Israel showed me different.

I went into the trip knowing I had a big job. I was one of 14 University of North Carolina at Chapel Hill student journalists reporting on the excavation of a fifth century synagogue. I was assigned to profile the lead archaeologist, Jodi Magness. She’s an important person in the world of religious archaeology, making finds on the excavation that have changed the view of Judaic history. She taught me in a class at UNC, and she was warm and bubbly in the classroom. With her story-telling style, she made ancient history come alive. I thought the profile would be a breeze.
On the dig, I sat down with her — along with two video cameras, three broadcasters, one radio journalist and one print reporter. We crowded her. I used my go-to questions: “Walk me through the moment when…” or “describe for me how you felt when…” But Magness one-worded me. “Yes.” “Right.” “No.”
She looked me straight in the face, and she laughed. “You and your moments.” She kept smiling, and I kept going. But soon, someone interrupted the interview and said that Magness was needed on the dig site. It was over. My stomach was in knots.

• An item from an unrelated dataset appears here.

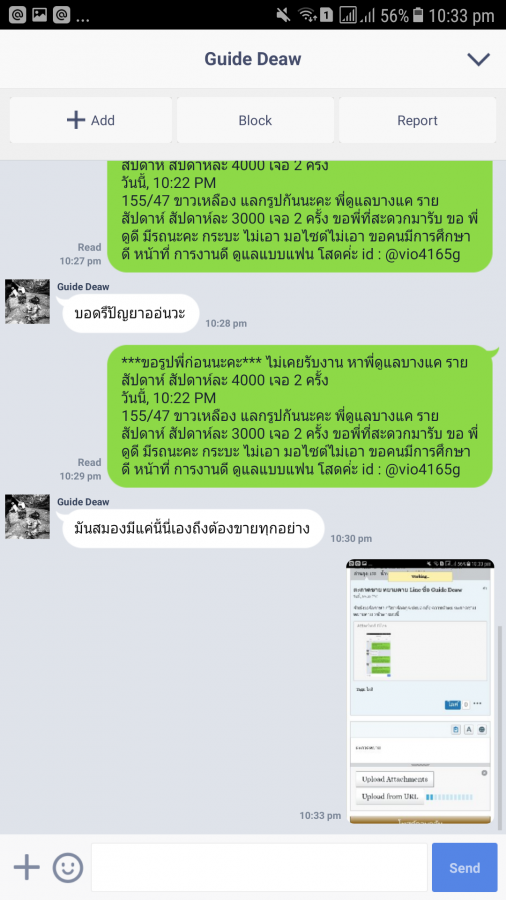Tap the Wi-Fi icon in status bar
The width and height of the screenshot is (506, 900).
pos(309,15)
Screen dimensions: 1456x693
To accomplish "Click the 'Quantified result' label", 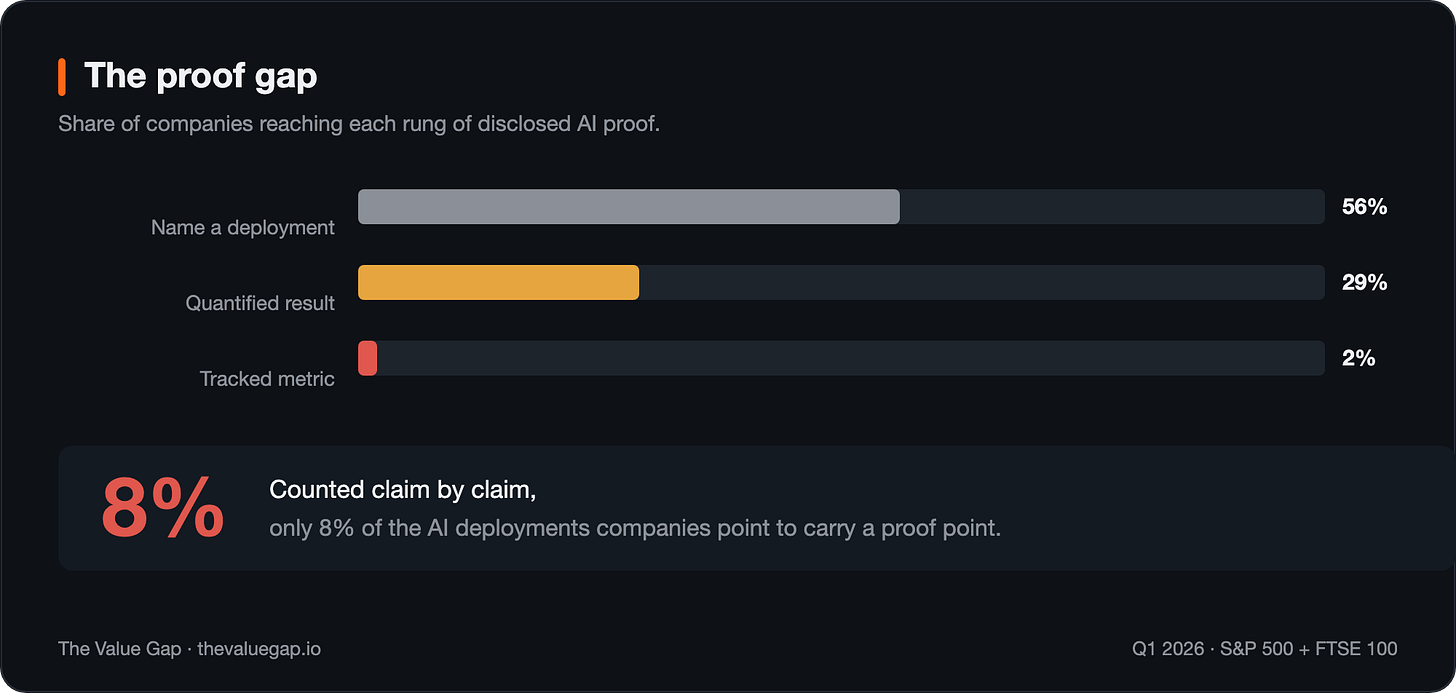I will pyautogui.click(x=260, y=303).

It’s difficult to write a strong profile of a person if she won’t tell me her story.
Back at the kibbutz, the communal settlement where all the students and staff stayed, we huddled in the dining hall for dinner. I was quiet. My professor looked at me. “What’s wrong?” he said. I fought back tears. He reminded me that I traveled to Ethiopia alone and reported on cancer patients. “You interviewed a woman with a brain tumor,” he said. “You got this.”
I needed to interview alone with Magness and without any cameras.

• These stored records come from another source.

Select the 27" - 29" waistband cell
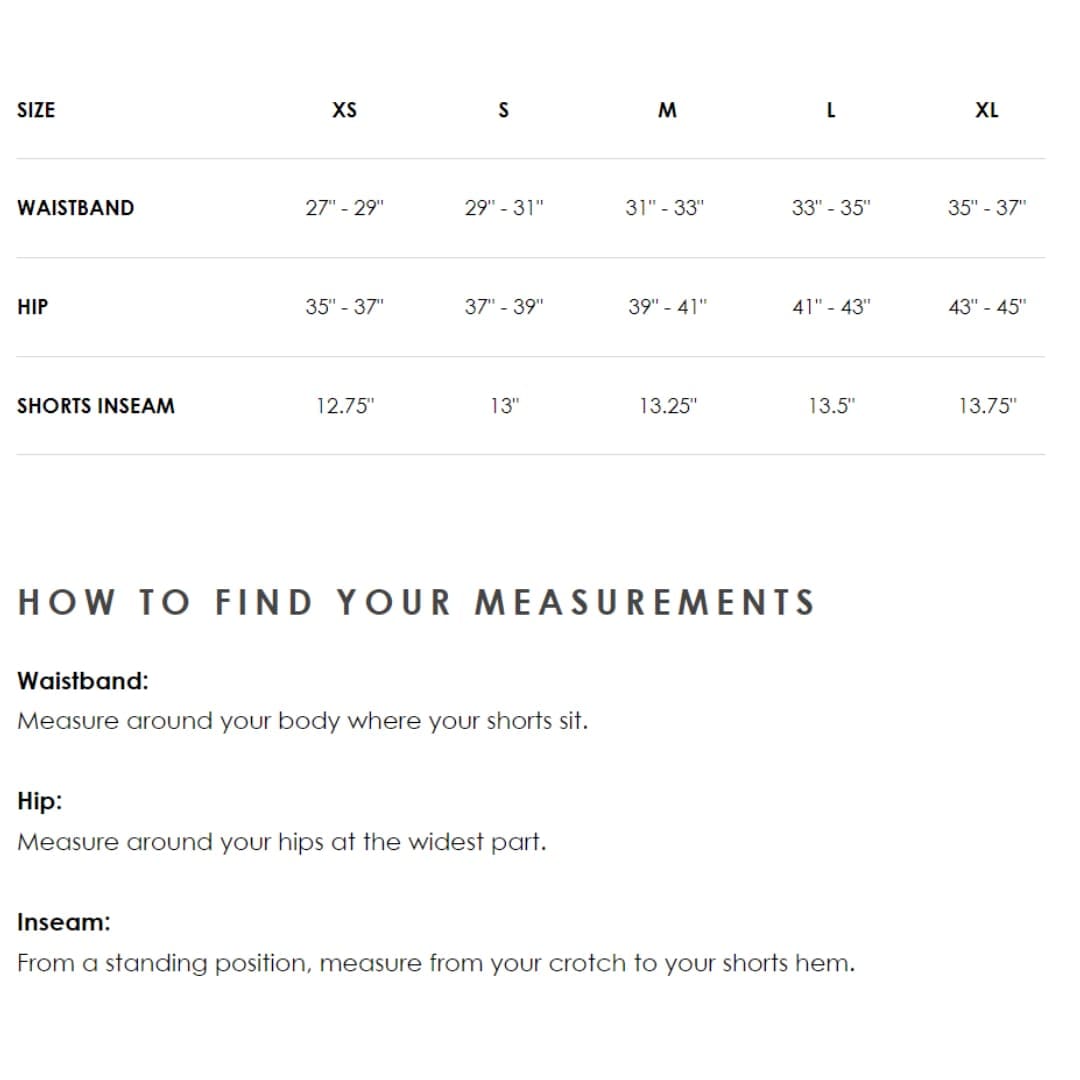The width and height of the screenshot is (1080, 1080). 344,208
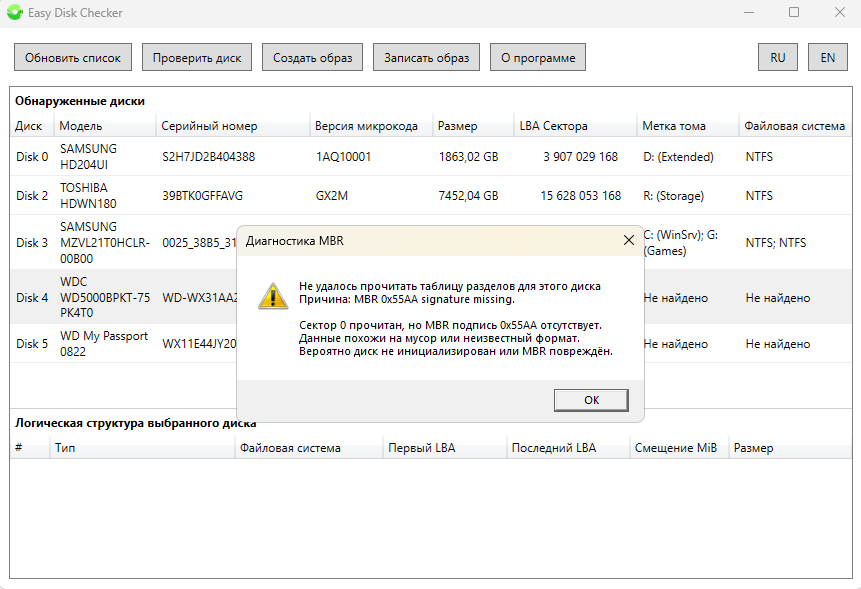This screenshot has width=861, height=589.
Task: Close the Диагностика MBR dialog
Action: pos(628,241)
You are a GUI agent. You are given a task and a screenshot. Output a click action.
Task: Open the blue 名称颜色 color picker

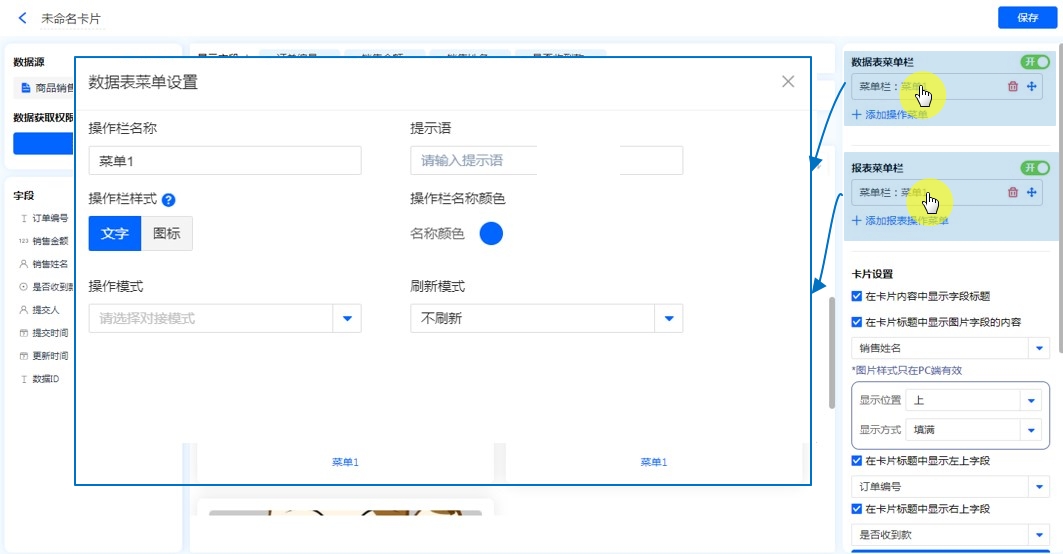[491, 234]
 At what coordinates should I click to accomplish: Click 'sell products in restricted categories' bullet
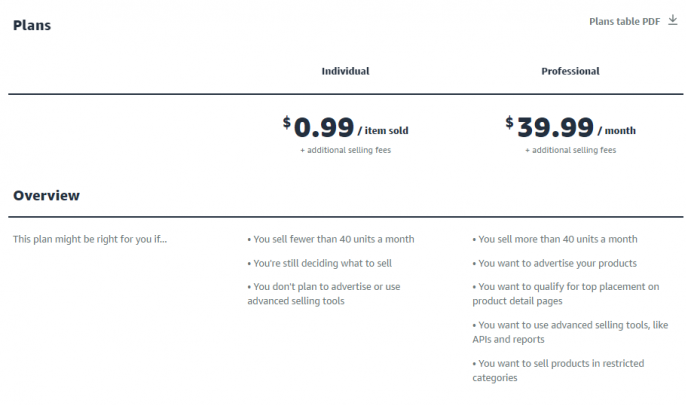click(558, 370)
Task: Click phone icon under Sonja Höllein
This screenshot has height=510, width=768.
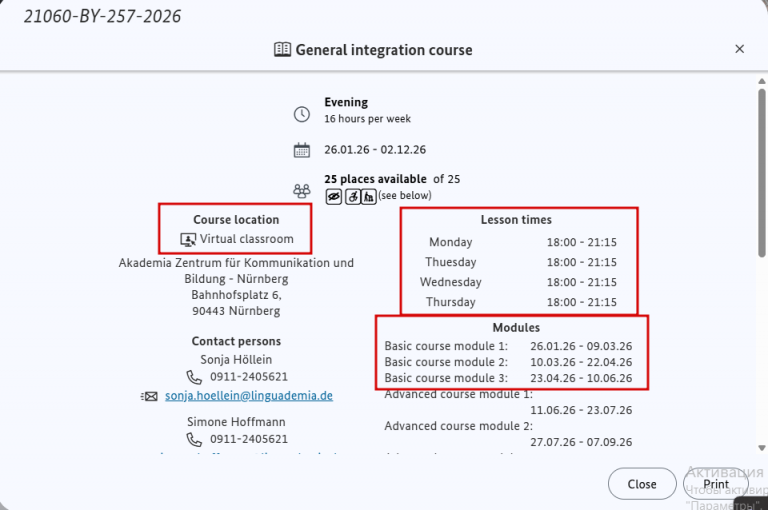Action: (x=193, y=377)
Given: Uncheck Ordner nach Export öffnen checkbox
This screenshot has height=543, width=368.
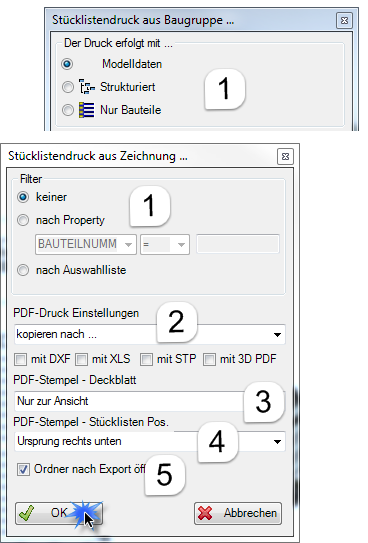Looking at the screenshot, I should tap(23, 470).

The point of our reporting in Huqoq was to encourage student journalists from different mediums — print, radio, broadcast and photo — to collaborate in producing stories. In the physical classroom at UNC, we’re aware of the other mediums, but we don’t really work together. I write and I never stopped to understand non-writers. I learned more about other journalistic mediums on this trip than I learned about my own.
As much as I respect broadcast journalism, I needed to acknowledge that print and broadcast journalism have different methods, needs and styles. People freeze in front of the camera. Broadcast reporters are more to the point. There are different audience expectations. People turn to videos for a quick summary, while a written piece walks a reader through a story, filled with emotion and details. I can take more than an hour for an interview because I need to understand a person beyond their story. I have to understand their personality, struggles, successes and fears.
So, the next day at the dig, I pulled Magness aside. We sat in the shade. No camera in sight. My recorder rolling and we chatted. I wanted a conversation — not an interview. She was still reluctant to share. But I knew what to do. I told her I had her as a professor. We both loved the beauty of Israel. She shared that she moved to the country by herself when she was 16. We laughed at the unpredictability of archaeology. She said she loved that unpredictability.
We talked so long my professor interrupted us.
The best part of my conversation with Magness was when she described her moments.
A person’s life is made up of moments – when she was afraid or proud or happy or lost. Getting a person to describe those moments, to relive them in a way, is one of the keys to understanding what makes her tick. And this trip showed me I know how to capture those moments.